Block, Sell and Ship
Many sites, like Gilt, one of the most popular and successful private sale sites in the USA, operate on the “Block, Sell and Ship” model. In this model, brands send samples of their clothes to Gilt, where merchandise buyers hand-pick the items they want to sell on the site. The buyers then place their orders for the amount of merchandise they’d like the brands to set aside for the sale, based on available stock. After members pay for their goods and the sale ends, Gilt then places the confirmed purchase order with the brand for what it has sold online. Merchandise is then shipped to Gilt, where everything is packaged in Gilt-branded boxes and shipped out to customers.

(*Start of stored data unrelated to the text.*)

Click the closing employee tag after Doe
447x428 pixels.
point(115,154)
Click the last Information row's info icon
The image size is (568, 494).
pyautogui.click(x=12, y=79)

This is a fairly safe model with few risks to Gilt. The most Gilt really has to worry about is the time it takes for the brand to send its purchase order, and then send it out to customers. Another risk in this model has to do with inventory. If the count isn’t accurate, you could have a number of customers receiving refunds and apologies that their order could not be filled. The risk then is that the customer becomes discouraged and will look to other sites. But it doesn’t seem like Gilt is having that problem, as it’s reportedly on track to rake in about US$500 million in revenue this year, and that’s up from US$170 million the year before.
Buy and Distribute Direct
Another common way that other sites operate is to purchase and fulfill orders directly. With this model, the sites take more of a risk but have the potential to offer customers the best discounts. If a company chooses this business model, it contacts brands to see how much inventory is available, and the brands will send its inventory reports and samples. Here is where things differ — the more inventory the site buys, the better wholesale price, and the better price it can offer to members. The risk here is that if a site orders 100% of a brand’s inventory and it goes unsold, then that’s money lost.
Why Are the Items So Cheap?
In some cases, the items sold on these sites are samples created before the item went into mass production. Samples are often created by luxury brands and high-end designers to test design variations or to get a feel for how the market responds to their creations. These are the pieces you see on runways and an in magazines. In some cases, a design may never make it to production due to lack of interest from merchandising buyers. Either way, these sample items need to go somewhere after designers have finalized their line for the season.” While this may all sound good and nice for the states, what about us on Southern Africa? Well, the good news is that private sales sites are coming to SA, and they are delivering in neighboring countries. I will keep you updated.